● Exercise: Report each line of the entries that includes "will" by copying it.

● Dataset excerpts:
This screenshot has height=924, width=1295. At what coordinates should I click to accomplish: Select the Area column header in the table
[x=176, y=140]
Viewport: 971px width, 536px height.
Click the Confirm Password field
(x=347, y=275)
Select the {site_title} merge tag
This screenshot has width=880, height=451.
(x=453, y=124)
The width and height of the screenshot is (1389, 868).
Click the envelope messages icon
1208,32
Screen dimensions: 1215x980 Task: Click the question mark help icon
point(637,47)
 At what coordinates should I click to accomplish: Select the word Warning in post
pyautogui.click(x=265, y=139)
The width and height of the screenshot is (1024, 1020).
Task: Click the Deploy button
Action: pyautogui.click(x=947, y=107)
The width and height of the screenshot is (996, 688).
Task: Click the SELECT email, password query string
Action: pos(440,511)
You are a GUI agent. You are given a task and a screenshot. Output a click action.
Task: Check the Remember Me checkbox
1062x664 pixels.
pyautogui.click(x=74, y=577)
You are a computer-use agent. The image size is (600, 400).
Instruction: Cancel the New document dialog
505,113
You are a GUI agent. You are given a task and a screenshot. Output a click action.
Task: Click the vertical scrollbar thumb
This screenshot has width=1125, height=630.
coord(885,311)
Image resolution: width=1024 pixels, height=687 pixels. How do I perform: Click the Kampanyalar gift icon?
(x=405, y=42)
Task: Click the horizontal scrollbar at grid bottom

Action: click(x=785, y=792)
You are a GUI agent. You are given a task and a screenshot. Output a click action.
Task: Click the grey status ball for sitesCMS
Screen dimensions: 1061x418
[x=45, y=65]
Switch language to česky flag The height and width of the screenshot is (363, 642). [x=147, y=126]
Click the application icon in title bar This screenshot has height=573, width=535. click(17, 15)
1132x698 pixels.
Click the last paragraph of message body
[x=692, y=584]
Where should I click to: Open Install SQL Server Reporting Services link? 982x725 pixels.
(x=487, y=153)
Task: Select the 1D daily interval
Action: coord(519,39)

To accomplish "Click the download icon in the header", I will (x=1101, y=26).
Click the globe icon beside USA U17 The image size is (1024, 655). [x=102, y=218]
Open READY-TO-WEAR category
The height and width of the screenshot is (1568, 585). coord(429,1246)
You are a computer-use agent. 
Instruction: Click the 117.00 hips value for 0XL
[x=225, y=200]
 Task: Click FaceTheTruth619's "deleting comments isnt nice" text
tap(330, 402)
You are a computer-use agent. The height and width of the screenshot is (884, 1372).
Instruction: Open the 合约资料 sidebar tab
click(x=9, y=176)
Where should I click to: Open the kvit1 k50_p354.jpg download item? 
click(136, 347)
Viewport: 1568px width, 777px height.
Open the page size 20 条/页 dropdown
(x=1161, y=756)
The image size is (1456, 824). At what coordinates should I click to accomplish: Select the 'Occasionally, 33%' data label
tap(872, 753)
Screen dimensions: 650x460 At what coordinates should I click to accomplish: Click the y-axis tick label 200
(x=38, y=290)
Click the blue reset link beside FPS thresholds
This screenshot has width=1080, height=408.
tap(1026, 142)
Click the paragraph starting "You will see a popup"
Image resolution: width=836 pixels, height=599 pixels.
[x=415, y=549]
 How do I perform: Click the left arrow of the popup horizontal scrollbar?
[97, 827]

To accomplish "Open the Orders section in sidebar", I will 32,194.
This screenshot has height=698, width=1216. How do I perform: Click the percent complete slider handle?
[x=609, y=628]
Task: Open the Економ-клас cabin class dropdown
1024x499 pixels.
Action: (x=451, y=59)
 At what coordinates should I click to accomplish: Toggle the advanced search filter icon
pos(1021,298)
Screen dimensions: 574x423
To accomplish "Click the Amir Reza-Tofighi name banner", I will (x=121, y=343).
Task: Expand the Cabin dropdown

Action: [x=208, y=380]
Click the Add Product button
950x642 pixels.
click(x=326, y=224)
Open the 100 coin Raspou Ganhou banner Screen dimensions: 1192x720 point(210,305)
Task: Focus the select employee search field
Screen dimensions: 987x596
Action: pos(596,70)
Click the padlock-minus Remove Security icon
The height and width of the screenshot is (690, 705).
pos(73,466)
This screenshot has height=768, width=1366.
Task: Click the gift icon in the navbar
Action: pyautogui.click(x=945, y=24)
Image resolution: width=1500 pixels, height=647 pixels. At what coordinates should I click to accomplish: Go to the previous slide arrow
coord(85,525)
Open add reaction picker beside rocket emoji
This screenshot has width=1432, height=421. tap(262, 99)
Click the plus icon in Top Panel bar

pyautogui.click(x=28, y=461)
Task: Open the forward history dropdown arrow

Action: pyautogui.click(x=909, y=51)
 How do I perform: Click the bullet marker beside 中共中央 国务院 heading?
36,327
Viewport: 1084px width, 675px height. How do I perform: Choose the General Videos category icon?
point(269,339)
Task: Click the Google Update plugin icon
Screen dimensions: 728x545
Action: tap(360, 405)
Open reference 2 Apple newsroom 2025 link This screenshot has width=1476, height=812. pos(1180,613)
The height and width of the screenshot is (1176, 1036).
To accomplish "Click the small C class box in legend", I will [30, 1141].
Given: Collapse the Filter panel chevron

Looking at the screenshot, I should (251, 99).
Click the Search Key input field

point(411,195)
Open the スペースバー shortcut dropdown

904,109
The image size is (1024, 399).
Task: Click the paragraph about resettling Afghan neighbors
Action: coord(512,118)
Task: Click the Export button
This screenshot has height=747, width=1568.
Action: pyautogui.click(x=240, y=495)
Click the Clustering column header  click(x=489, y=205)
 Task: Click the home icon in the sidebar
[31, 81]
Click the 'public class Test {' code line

● Written answer:
To accomplish "Click the download icon in the header", I will (x=1101, y=26).
Click the paragraph starting "You will see a popup"
To accomplish "Open the Orders section in sidebar", I will 32,194.
To accomplish "Click the Amir Reza-Tofighi name banner", I will (x=121, y=343).
To accomplish "Click the small C class box in legend", I will [30, 1141].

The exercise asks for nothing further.